### Stated problem:
Rewrite the material as a numbered list, starting at the line containing "プライバシーポリシー (176, 292)" and ending at the line containing "首页 (517, 14)", with blank lines omitted.

***

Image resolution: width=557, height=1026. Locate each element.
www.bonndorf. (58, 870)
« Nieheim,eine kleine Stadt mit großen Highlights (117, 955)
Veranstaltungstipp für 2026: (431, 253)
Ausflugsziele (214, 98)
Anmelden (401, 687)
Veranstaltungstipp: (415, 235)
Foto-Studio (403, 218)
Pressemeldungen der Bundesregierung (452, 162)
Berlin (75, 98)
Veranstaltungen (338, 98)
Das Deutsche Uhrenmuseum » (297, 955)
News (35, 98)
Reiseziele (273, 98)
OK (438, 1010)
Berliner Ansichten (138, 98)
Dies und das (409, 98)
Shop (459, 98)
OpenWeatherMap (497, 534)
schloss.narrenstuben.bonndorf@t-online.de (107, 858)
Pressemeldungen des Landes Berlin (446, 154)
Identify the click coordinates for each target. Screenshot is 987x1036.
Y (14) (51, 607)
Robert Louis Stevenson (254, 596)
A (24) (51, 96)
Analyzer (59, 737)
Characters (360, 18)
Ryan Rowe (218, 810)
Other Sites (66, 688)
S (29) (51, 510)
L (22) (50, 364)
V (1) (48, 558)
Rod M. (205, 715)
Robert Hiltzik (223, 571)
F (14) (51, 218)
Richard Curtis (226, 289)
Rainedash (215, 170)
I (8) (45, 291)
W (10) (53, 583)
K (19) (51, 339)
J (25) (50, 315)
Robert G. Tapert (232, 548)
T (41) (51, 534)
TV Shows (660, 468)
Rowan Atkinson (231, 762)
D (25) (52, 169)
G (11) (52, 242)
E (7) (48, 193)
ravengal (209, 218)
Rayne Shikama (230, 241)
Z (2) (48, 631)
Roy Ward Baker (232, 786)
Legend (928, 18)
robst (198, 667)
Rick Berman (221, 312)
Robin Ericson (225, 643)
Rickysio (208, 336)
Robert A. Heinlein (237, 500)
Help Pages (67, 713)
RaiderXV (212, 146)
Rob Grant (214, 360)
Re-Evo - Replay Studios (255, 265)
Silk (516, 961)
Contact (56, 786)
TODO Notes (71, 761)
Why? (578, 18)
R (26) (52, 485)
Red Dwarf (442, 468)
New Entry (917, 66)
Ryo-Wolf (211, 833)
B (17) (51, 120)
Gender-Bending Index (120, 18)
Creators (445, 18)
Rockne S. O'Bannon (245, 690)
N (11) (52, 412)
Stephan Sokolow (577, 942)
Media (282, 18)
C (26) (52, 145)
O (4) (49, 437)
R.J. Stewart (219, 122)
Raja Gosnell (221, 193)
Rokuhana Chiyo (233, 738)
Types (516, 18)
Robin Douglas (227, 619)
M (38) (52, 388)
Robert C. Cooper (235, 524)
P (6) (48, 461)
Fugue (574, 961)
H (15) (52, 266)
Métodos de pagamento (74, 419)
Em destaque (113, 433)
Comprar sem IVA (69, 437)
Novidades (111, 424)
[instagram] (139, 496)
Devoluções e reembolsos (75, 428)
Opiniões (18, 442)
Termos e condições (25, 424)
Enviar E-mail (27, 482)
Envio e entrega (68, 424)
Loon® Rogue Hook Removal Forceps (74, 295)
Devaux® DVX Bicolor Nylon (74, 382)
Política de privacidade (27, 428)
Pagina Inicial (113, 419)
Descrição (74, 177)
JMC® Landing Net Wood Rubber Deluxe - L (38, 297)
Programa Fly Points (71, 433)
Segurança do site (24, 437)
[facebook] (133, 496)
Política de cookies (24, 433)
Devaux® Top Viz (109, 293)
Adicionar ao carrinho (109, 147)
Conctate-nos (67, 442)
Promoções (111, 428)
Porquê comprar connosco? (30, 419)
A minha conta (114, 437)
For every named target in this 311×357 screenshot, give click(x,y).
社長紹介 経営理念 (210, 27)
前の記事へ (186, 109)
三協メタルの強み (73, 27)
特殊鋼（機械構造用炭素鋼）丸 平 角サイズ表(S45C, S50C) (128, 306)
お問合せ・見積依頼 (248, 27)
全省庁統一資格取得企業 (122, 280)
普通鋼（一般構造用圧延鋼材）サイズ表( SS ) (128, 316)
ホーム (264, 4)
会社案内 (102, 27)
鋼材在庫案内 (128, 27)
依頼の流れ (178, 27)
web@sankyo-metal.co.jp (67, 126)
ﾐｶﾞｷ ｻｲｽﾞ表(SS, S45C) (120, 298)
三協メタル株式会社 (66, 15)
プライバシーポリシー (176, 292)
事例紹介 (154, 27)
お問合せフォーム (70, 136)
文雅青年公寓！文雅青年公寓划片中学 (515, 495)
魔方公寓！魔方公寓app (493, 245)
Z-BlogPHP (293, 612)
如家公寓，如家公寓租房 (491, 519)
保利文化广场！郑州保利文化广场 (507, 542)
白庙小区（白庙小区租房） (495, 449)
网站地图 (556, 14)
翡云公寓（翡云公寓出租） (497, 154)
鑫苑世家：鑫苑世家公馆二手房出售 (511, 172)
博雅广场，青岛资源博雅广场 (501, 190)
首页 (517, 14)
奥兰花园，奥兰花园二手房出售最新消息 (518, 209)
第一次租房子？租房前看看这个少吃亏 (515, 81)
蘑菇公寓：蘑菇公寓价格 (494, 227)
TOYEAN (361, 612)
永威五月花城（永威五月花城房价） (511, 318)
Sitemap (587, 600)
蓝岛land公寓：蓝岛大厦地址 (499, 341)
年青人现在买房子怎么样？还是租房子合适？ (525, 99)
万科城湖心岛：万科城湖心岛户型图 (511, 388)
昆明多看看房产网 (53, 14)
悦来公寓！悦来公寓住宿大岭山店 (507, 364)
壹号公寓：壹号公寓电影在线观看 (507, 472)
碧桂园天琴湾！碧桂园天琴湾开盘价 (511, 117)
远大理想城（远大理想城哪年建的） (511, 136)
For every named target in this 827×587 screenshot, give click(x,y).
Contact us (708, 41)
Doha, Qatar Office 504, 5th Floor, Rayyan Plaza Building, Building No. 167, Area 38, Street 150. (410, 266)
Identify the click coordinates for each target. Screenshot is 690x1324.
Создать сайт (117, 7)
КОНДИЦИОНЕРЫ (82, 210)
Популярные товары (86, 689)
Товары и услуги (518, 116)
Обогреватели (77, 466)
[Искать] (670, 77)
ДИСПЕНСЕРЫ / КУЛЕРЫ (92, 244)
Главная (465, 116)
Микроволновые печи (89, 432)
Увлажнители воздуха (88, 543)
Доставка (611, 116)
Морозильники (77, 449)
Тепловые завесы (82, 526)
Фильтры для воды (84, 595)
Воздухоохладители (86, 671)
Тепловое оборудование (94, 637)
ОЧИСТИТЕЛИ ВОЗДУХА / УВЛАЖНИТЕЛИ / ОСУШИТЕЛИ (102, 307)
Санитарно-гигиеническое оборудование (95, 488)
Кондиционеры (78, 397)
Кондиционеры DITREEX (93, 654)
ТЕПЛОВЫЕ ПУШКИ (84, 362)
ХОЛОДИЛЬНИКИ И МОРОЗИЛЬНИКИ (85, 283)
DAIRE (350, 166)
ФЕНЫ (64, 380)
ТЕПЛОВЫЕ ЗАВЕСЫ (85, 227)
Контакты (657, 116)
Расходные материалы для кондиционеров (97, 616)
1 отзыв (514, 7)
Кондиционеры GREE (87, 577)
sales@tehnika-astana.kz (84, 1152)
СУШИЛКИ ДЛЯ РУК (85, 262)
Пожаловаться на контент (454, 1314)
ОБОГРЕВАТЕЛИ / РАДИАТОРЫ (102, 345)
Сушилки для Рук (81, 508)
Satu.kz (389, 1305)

***

### Correct output:
1. プライバシーポリシー (176, 292)
2. 事例紹介 (154, 27)
3. お問合せフォーム (70, 136)
4. 文雅青年公寓！文雅青年公寓划片中学 (515, 495)
5. 魔方公寓！魔方公寓app (493, 245)
6. Z-BlogPHP (293, 612)
7. 如家公寓，如家公寓租房 (491, 519)
8. 保利文化广场！郑州保利文化广场 (507, 542)
9. 白庙小区（白庙小区租房） (495, 449)
10. 网站地图 (556, 14)
11. 翡云公寓（翡云公寓出租） (497, 154)
12. 鑫苑世家：鑫苑世家公馆二手房出售 (511, 172)
13. 博雅广场，青岛资源博雅广场 (501, 190)
14. 首页 (517, 14)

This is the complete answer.